The vector you are given is the basis of a one-dimensional subspace of R³. That means that the orthogonal complement of L is a two-dimensional subspace of R³. If you take an arbitrary vector in the orthogonal complement of L and dot it with your given vector, what should you get?

4. I don't even know where to start with this one..

I'm not sure you understand what orthogonal complement means. Look up the definition. This is related to what is being asked in #4.

 

[morsel]

Thanks for your help. I understand how to approach the other problems but I'm still unsure about #4.

Is the dimension n-1 because there's a free variable? In other words, n-1 number of leading 1's in the rref form?

 

[Mark44]

Thanks for your help. I understand how to approach the other problems but I'm still unsure about #4.

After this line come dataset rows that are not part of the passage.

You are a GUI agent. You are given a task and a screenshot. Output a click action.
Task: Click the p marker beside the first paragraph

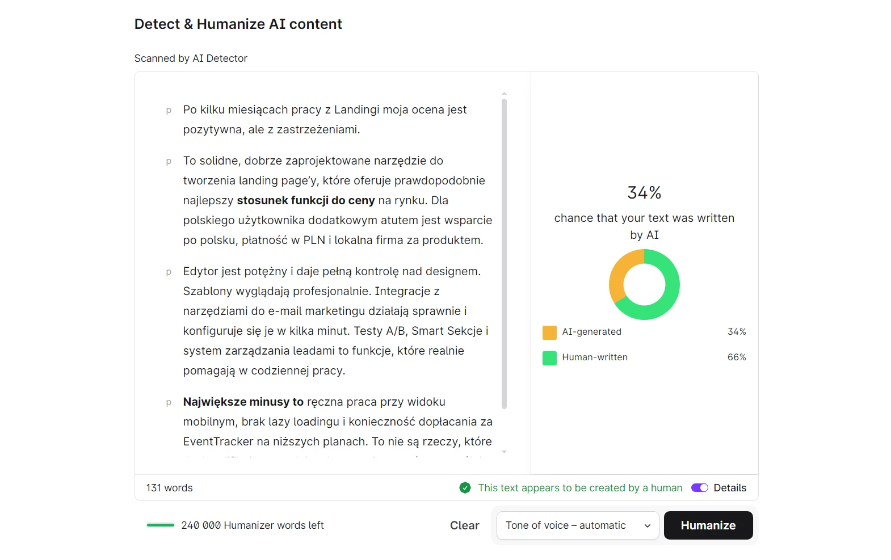click(x=169, y=110)
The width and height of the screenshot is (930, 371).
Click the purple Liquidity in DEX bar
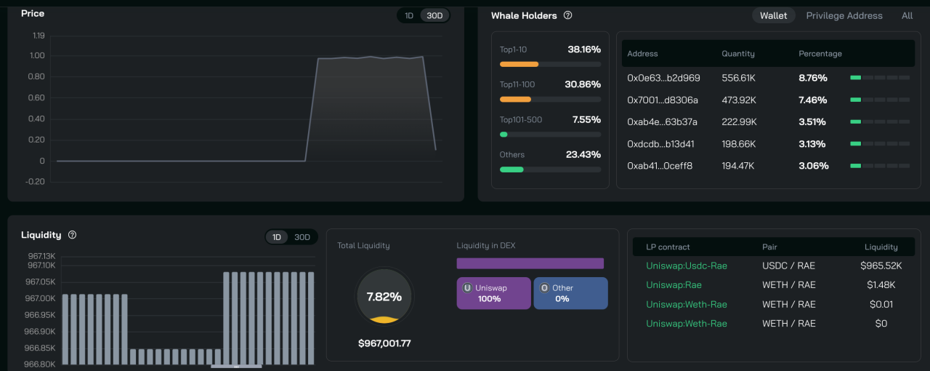tap(530, 263)

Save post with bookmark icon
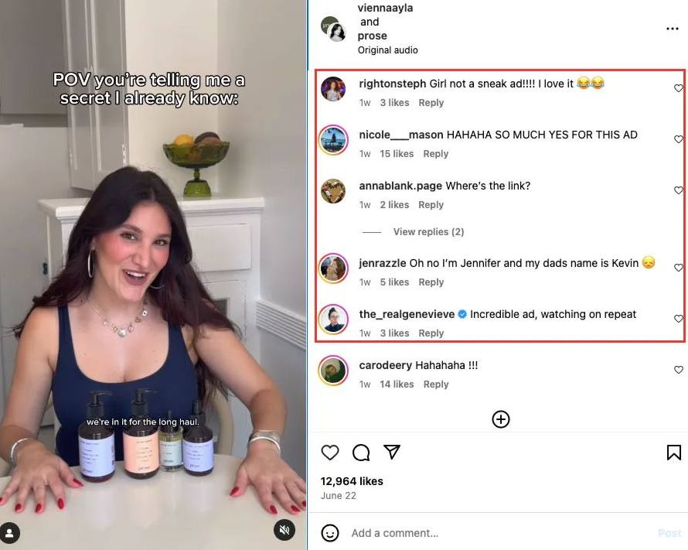(674, 453)
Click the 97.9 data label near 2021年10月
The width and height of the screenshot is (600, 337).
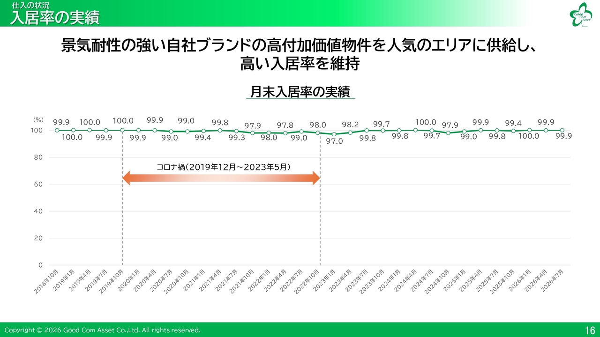[253, 125]
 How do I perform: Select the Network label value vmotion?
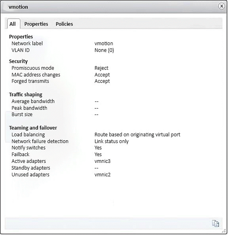click(x=104, y=43)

Is the dimension n-1 because there's a free variable? In other words, n-1 number of leading 1's in the rref form?

Yes, the dimension of the subspace of vectors in Rⁿ that are perpendicular to the given vector v is n - 1. No, it's not because there's a free variable - it's because there are n - 1 free variables.

What matrix in RREF form are you talking about? There is only one equation, and it has n variables. Do you know where this equation comes from?